Thrombin-mediated cleavage of HC1 leads to dissociation of HA cables formed by M-SMCs in response to poly(I·C). Confluent M-SMCs grown on coverslips were treated without or with poly(I·C) for 18 h at 37 °C. Thrombin (25 units/ml) was added to the media of the indicated cells for 1 h prior to the PBMC adhesion assay. The PBMC adhesion assay and immunostaining were performed as described under “Experimental Procedures.” The organization of HA on the surface of M-SMCs was determined using an HA-binding probe (green). Cells were stained with a monoclonal antibody to CD44 (red) to detect the cell bodies of both leukocytes (small round cells) and M-SMCs (lager flat cells), and nuclei were stained with DAPI (blue). Untreated M-SMCs possess a low level of HA on their surface, and few PBMCs appear bound. In contrast, poly(I·C)-treated cells produce more HA as well as large HA cables (arrows), which contain many PBMCs bound to HA in clusters. The addition of thrombin to poly(I·C)-stimulated cells abolishes the presence of HA cables, while leaving regions of pericellular HA coats intact. An immunostaining specificity control (2° Control), in which only secondary reagents are added, is also shown. Scale bar, 50 μm.

Discussion

Using an in vitro system in which a viral mimetic induces the formation of a leukocyte-adhesive HC-HA matrix on the surface of colon mesenchymal cells, we investigated the ability of thrombin to regulate leukocyte adhesion. Here, we have demonstrated that thrombin unexpectedly ablates leukocyte adhesion to the HC-HA matrix. Thrombin treatment of poly(I·C)-stimulated M-SMCs dramatically reduced adhesion of U937 cells, PBMCs, monocytes, and neutrophils (Fig. 1), and this effect is independent of PAR activation but still requires proteolytic activity (Fig. 2). These observations indicated that thrombin acted on a novel substrate, and we determined that HC1 contains a thrombin consensus site, which is highly conserved across a number of mammalian species (Fig. 3). Using mass spectrometric analysis, we confirmed that HC1 is a substrate of thrombin (Fig. 4). Thrombin was shown to cleave HC1 from HA at the cell surface of poly(I·C)-stimulated M-SMCs and from serum IαI, generating fragments cross-reactive with an anti-HC1 antibody (Fig. 5). Importantly, immunofluorescent staining revealed that thrombin treatment of poly(I·C)-stimulated M-SMCs resulted in a dissolution of the HC-HA matrix (Fig. 6). Together, these data demonstrate that thrombin-mediated cleavage of HC1 negatively regulates leukocyte binding to M-SMCs by altering an inflammation-associated HC-HA matrix.
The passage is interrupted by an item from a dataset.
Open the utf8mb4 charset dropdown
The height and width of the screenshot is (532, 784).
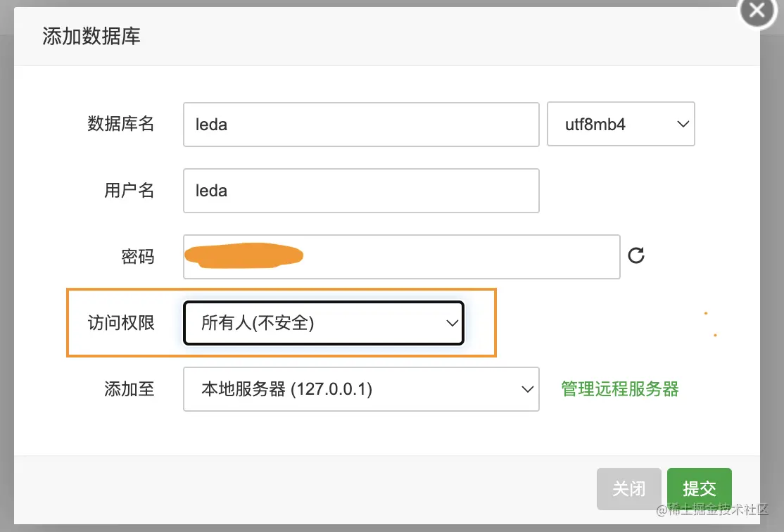pyautogui.click(x=621, y=124)
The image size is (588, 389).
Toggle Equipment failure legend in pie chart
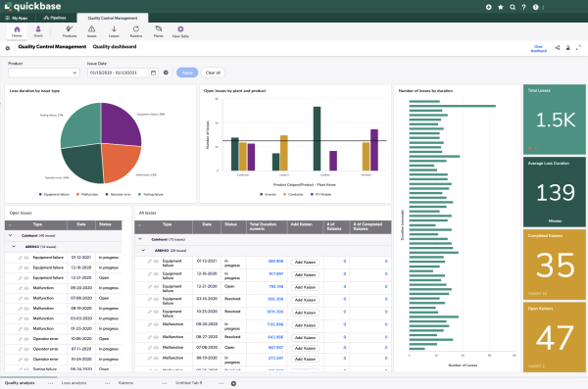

Increasing evidence suggests that the inflammation and coagulation pathways are intertwined and capable of extensive cross-talk. Inflammation enhances activation of coagulation factors, and coagulation in turn amplifies inflammatory activity. Dysregulation of these responses can modulate one another and contribute to disease. Thrombin, which acts as both a pro-coagulant and pro-inflammatory molecule, can activate cellular receptors on platelets, leukocytes, and endothelial cells to promote cytokine production and adhesion. Thrombin generation is reported to be accelerated in IBD (39), and it may contribute to disease pathology through multiple mechanisms. Thrombin activation of PAR-1 on endothelial cells leads to induction of vascular cell adhesion molecule 1 (VCAM-1), which is constitutively expressed in the inflamed mucosa of patients with IBD (51), and in a rat model of colitis (52). Two major pathological changes in IBD in which thrombin may participate are the increased influx of mononuclear leukocytes into the intestinal submucosa and hyperplasia of the muscularis mucosa of smooth muscle cells.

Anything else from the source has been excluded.